Choose Nine Books for Your Gift Box

3 11 2007

Books to give, that is, not books you want to get and read. Red Molly explains it here, and I’m taking up her challenge, rare for me but how can an old librarian resist a BOOK meme??

(If you take on the challenge too, please leave a link here so we can come see.)

The president of Chile, Michelle Bachelet, is trying to encourage more of her citizenry to read books by giving boxes of as many as nine books to 400,000 poor families, according to The Economist. The big question, of course, is which nine books, exactly? The London-based weekly newsmagazine said Chile’s selected titles, like “The Catcher in the Rye” by J.D. Salinger and “Metamorphosis” by Franz Kafka, were “unexceptionable fare.”

How about you? If you had to fill a box with nine books that everyone ought to have, what would they be? What if you had to pick just one work of literature? Wow. Nine and only nine. What a concept! Should one go for the lofty and cerebral? The literary and timeless? The uproariously funny?

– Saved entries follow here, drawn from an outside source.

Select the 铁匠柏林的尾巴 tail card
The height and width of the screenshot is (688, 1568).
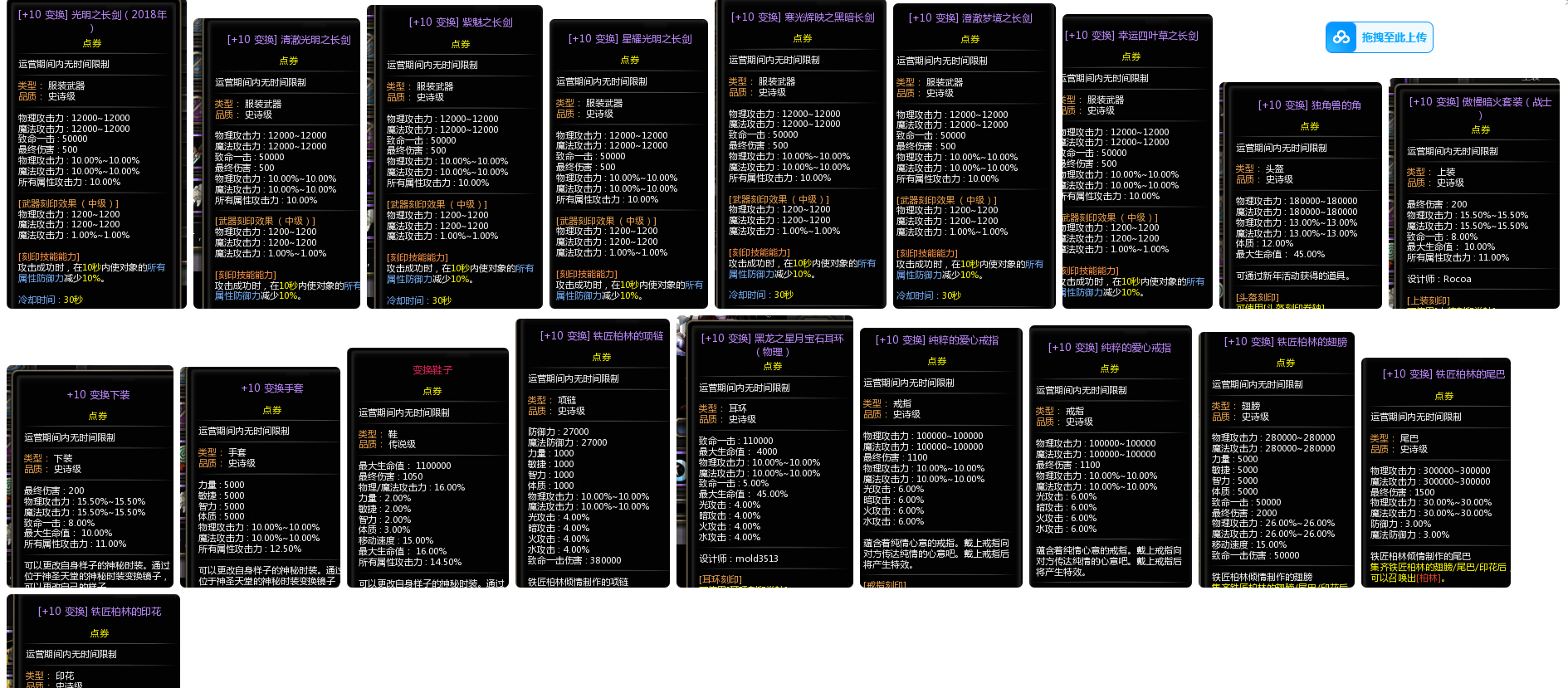coord(1436,473)
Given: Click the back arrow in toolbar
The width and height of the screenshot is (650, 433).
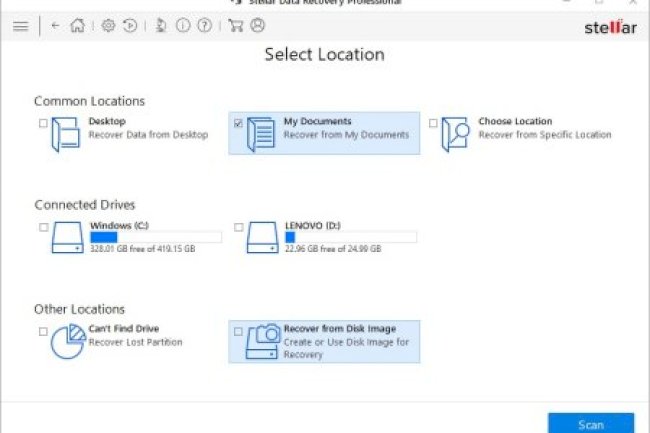Looking at the screenshot, I should (x=55, y=26).
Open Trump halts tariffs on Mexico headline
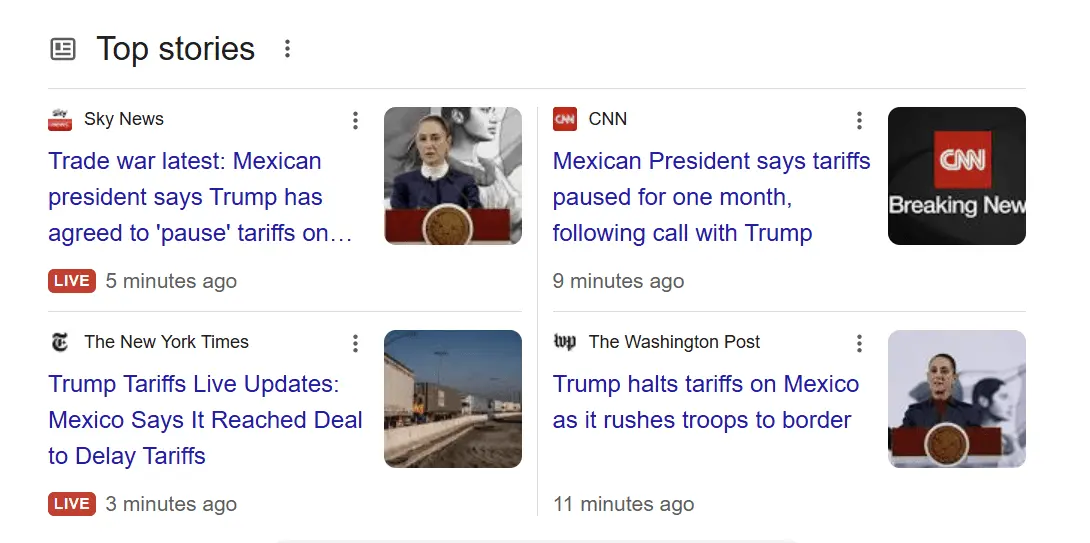The width and height of the screenshot is (1090, 543). pos(705,402)
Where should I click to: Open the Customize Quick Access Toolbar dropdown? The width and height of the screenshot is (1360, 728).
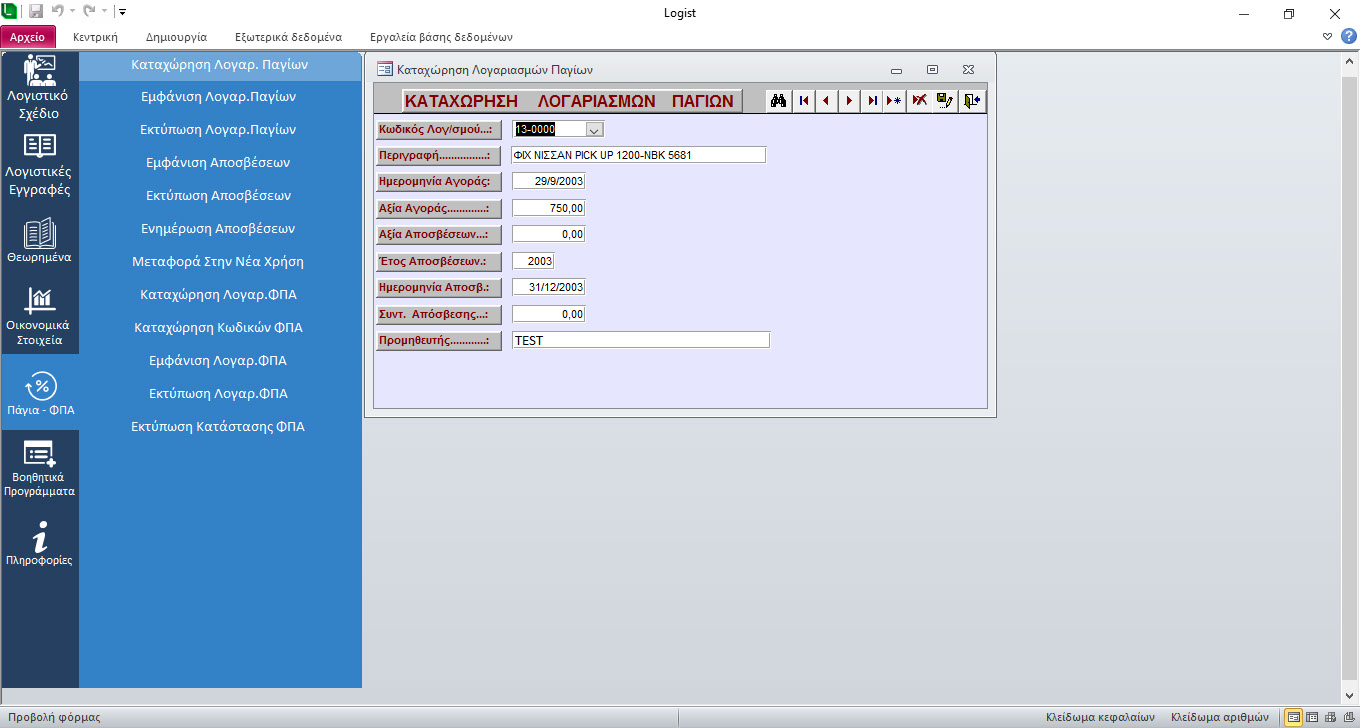122,13
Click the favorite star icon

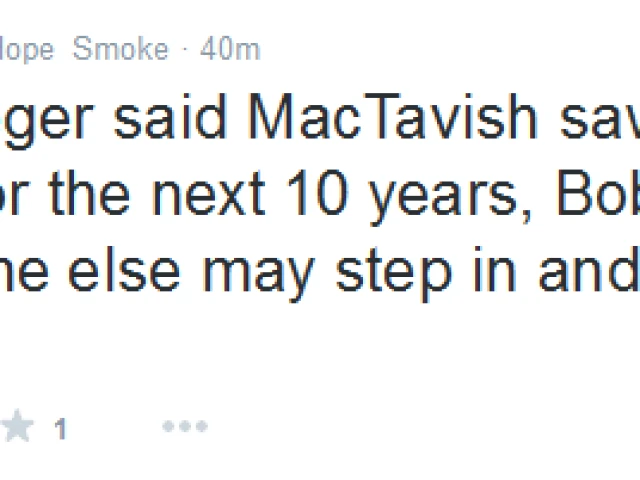point(16,428)
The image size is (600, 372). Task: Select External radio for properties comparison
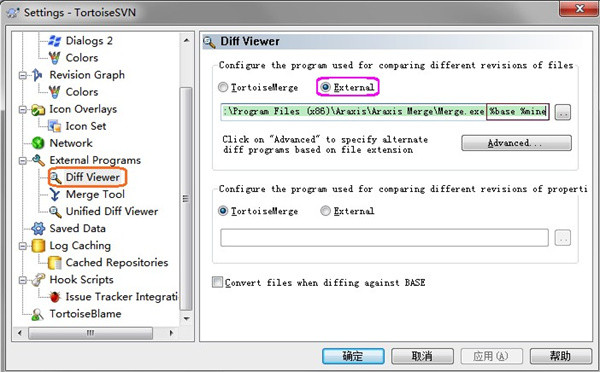325,211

. . . I’m so tempted to tag here, despite my fear of calling anyone out by name, but rest assured that this is one in upon which I most heartily encourage y’all to weigh.Here’s my stab at a list, which I’m sure I’ll revise mentally many many times, especially immediately after posting it:

Okay, it’s JJ again. The challenging part for me would be putting even nine books in a box to throw away — why my house is nothing but stacks — not choosing nine or nine hundred wonderful books to share with new readers! So I easily came up with a box of nine books to share, no overlap to RedMolly’s list although I’d be proud to send it too.

Leaving aside the obvious — the complete Harry Potter set of seven books plus two players to be named later — my nine books-in-a-box in no particular order are:


1. Ann Patchett’s heartbreakingly beautiful and metaphorical “Bel Canto” which is all about love that connects strangers — love of music, chess, each other, life, freedom and the simplest things — for reasons I recently mentioned here. Also Patchett tends to pack the whole world into “home” (albeit a mansion this time; she sets other books in a home for unwed mothers, a tract house in Nebraska in the snow.) I interpret this to mean “there’s no place like home” — maybe even that there’s no place *but* home.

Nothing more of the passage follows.